Wednesday, October 27, 2010

9000 yards and The Parable of the Foolish Swimmer

3000 yards free
3000 yards pull
1000 yards kick with fins
1000 - 5 x 200's odds IM drill, even free
900 - 6 x 150's (100 sprint (get under 1:15), 50 breast active recovery) on 2:30
100 - 50 sprint, 50 back easy

9000 yards

Here's something I put together in my mind during today's swim.  Totally fictional, purely a parable that is similar to an actual event, but not related to swimming.  Sorry.  It's kinda long:

The Parable of the Foolish Swimmer

Frank always enjoyed swimming ever since he was a kid.  He swam on his High School Team and made lots of friends.  He had progressed to the point of being one of the fastest swimmers on the team.  He was good friends with Jon and Rick also were very fast swimmers on the team, but typically we assigned to swim in different lanes.  Frank had earned a reputation for his hard work and for taking first place in nearly every event he competed in at meets.

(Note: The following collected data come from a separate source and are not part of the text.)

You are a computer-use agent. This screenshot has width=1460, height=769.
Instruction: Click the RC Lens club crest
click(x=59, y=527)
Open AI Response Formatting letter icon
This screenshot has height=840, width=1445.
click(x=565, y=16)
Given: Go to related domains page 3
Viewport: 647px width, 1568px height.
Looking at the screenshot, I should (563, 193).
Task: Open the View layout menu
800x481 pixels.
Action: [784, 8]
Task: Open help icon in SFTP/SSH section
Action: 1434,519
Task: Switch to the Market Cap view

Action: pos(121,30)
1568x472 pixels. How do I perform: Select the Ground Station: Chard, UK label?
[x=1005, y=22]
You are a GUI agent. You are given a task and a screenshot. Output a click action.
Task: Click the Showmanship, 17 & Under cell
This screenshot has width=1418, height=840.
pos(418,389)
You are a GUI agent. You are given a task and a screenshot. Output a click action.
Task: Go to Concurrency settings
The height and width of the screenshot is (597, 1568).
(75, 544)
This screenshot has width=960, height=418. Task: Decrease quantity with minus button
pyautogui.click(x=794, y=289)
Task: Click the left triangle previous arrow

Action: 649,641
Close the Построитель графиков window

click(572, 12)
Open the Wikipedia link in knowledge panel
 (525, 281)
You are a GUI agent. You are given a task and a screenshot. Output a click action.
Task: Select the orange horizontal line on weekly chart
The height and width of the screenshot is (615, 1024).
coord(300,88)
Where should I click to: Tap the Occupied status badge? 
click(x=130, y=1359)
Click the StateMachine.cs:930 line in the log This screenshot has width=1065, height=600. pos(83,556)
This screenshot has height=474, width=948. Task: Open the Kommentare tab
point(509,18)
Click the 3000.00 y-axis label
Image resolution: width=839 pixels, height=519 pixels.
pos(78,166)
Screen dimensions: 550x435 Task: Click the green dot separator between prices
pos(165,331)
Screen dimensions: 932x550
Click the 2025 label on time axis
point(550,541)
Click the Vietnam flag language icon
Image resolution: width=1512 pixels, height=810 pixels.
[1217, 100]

Many years passed, Frank had varying levels of motivation to swim.  He didn't swim with groups anymore, and rarely pushed himself to the point of exhaustion like he did when he was on a team.  One day he thought it would be cool to swim the Catalina channel.  So the next month, he drove to California, hired a pilot and started the swim.  He knew it would be tough, but didn't realize there were currents, marine life, and salt water to deal with. During one of the first couple feedings, he exclaimed, "I've never seen a seal before in the water with me".  The pilot crew tried to hide their amusement when they realize Frank is in over his head.  Once Rick gets about halfway he is beyond the point of exhaustion and can go no longer.  The pilot crew pull him out of the water and he heads home defeated.

Frank resolves to learn from this and to do: open water swims, extend his training to higher levels, do more research on marathon swimming.  He begins his research and reads a book where an English Channel swimmer makes light of the obstacles to marathon swimming and almost mocks anyone who nonchalantly attempts it.  This book disgusts him to the point of giving up and he goes back to swimming at the pool focussed again on just sprints with his workout total never getting higher than 3500 yards.

A couple years later, Frank's girlfriend, Jenny, hears about a sweepstakes put on by Swimming World where the winner of the sweepstakes will win a free trip to Dover including payment for a pilot to swim the English Channel.  The drawing is in 1 week.  Jenny asks Frank if she can enter him in the drawing.  Without really thinking about his past experience with the Catalina Channel he agrees thinking that he wouldn't win the drawing anyway.  A week later he gets a call, he just won the drawing and will need to take a week off work the next month to swim the English Channel.

Frank was mortified.  He knew he wasn't prepared, but he'd won the drawing and didn't want to waste the opportunity.  Every morning for the next month he went swimming in the local pond.  Frank and Jenny went to visit a psychiatrist to help him stay positive, and be mentally strong during the swim.  When the time came, he flew with Jenny to Dover.  Two days before his Channel swim, the pilot sent two of his assistants to take Frank on a training in the harbor.  He was to swim 8 miles in 60 degree water.   He arrived at the Harbor and noticed the waves were huge!  The water was freezing.  He finished the swim, but had to grab the boat a couple times, and at the end had moderate hypothermia and had drank alot of seawater.

The two pilot assistants reported back to the head pilot of what happened.  The pilot had heard of Frank's abilities through his old High School teammates Jon and Rick who had recently successfully swam the English Channel.  They both spoke highly of him and respected his speed when they swam together in High School.  Because of that recommendation and the fact that he actually did finish the training swim, (even though it was executed pathetically), they decided to allow him to continue to make the attempt two days later.

Once Frank heard they approved his attempt and he was scheduled to swim, he was surprised and horrified.  He knew he was totally unprepared to be successful.  At this point he called the whole thing off.  He resolved to go home, hire a personal trainer who had experience with marathon swimming, take his training seriously, and come back and make the attempt once he was satisfied that he had taken the proper steps to not just "make the attempt", but to be able to swim it confidently and powerfully.

There is no denying that Frank was foolish, but what was his most foolish decision?